┌─ Extracted data
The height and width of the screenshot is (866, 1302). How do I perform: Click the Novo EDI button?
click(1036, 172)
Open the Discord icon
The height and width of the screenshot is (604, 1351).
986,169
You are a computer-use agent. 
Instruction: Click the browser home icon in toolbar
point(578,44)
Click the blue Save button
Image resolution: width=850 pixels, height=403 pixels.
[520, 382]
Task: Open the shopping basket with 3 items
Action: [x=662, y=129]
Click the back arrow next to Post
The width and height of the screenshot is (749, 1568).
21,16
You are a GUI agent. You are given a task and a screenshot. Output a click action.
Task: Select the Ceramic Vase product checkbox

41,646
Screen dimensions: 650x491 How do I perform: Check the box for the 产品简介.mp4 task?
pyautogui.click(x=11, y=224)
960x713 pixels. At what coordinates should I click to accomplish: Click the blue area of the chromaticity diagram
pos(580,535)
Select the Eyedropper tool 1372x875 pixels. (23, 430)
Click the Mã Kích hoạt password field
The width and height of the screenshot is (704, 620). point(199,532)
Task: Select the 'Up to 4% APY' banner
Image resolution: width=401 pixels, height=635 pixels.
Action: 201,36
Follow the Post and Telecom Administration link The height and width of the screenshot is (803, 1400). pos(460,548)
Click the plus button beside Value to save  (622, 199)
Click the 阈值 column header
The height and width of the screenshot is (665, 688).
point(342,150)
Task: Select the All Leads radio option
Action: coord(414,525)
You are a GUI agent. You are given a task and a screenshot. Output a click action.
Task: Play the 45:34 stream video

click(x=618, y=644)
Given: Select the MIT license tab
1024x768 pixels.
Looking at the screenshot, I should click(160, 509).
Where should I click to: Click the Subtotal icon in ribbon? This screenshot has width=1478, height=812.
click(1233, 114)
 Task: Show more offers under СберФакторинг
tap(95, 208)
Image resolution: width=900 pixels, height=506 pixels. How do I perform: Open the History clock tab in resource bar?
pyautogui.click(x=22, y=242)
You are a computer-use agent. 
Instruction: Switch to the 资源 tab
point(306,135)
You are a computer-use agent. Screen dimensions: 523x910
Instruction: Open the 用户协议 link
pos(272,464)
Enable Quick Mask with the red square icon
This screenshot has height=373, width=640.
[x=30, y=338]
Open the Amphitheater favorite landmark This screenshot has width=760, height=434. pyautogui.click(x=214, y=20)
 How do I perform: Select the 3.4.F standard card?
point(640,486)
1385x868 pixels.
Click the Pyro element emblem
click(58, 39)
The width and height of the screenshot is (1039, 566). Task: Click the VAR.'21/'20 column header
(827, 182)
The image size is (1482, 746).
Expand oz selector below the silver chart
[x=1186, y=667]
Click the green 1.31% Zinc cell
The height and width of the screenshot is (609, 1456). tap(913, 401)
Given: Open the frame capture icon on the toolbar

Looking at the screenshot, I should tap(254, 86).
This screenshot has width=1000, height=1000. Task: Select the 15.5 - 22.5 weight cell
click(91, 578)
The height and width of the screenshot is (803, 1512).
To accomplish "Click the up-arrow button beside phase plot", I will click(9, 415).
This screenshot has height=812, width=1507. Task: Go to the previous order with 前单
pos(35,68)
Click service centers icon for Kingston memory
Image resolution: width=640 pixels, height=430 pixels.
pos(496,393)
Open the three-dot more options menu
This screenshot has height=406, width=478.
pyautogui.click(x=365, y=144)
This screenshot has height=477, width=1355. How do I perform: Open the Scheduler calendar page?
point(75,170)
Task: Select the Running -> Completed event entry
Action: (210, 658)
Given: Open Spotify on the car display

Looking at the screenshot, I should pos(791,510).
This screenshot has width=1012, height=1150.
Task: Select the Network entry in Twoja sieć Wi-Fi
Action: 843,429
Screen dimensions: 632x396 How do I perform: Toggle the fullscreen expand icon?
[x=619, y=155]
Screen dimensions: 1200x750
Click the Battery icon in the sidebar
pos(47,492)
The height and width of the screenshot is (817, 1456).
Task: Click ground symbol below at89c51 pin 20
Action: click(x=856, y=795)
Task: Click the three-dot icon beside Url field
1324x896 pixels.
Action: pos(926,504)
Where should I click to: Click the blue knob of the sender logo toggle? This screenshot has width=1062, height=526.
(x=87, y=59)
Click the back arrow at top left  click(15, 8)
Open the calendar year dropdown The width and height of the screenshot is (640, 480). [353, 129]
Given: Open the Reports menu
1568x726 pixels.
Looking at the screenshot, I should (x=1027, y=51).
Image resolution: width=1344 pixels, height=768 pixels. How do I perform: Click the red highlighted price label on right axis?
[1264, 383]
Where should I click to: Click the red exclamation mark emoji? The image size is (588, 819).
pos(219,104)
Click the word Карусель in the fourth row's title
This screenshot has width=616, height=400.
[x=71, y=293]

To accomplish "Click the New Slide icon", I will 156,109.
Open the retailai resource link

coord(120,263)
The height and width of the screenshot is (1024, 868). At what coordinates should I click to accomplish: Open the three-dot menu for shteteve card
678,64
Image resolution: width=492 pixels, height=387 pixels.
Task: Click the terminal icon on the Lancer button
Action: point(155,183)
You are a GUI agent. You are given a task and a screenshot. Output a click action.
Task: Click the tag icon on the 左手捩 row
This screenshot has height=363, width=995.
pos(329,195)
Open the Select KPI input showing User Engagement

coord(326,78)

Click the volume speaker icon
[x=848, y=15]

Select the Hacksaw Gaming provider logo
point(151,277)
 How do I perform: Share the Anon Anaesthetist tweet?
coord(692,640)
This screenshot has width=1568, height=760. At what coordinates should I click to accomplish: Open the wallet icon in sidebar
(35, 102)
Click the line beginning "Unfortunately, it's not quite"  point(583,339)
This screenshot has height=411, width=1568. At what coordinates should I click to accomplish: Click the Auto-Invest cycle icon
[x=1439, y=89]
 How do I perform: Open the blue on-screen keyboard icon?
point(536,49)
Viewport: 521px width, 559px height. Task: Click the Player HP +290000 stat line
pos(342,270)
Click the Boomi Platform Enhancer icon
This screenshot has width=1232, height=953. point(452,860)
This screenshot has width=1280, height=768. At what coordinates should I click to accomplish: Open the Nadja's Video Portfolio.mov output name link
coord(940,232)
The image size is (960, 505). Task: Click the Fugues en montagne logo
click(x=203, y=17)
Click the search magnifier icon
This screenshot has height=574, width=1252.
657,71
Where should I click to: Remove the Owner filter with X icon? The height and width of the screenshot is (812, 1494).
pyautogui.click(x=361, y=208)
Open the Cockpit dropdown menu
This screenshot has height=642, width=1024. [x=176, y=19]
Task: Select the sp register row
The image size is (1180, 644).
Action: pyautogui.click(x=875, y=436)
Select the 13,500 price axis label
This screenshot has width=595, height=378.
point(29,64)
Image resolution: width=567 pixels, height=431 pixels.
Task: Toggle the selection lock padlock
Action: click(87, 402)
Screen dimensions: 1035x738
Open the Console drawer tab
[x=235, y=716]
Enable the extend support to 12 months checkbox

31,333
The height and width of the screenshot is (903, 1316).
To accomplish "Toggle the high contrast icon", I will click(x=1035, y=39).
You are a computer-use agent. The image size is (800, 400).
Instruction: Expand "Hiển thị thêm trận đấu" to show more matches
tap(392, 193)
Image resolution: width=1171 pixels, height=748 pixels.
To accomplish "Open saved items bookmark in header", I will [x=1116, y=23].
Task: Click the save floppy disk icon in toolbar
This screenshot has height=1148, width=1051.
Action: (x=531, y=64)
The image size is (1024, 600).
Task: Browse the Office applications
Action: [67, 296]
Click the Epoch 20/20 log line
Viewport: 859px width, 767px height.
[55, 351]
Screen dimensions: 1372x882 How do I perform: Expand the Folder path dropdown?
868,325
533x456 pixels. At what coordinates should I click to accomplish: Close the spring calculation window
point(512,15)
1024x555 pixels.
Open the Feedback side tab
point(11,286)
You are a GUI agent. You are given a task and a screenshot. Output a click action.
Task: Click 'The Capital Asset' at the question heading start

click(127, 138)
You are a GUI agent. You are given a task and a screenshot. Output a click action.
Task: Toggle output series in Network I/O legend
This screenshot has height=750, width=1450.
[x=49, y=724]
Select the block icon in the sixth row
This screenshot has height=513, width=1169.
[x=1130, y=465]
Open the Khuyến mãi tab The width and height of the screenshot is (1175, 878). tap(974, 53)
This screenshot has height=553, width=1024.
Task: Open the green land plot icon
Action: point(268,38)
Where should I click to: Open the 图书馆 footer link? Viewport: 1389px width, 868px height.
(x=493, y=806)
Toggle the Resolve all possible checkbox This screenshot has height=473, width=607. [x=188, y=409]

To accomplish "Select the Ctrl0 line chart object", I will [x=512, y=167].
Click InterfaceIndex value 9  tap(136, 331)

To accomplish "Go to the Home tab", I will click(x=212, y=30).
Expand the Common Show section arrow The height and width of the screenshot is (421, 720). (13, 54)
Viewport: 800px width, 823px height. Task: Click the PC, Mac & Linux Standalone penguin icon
└─
Only a number should be returned: how many lines in the material contain "computer"?

▶ _Answer to this exercise_:
4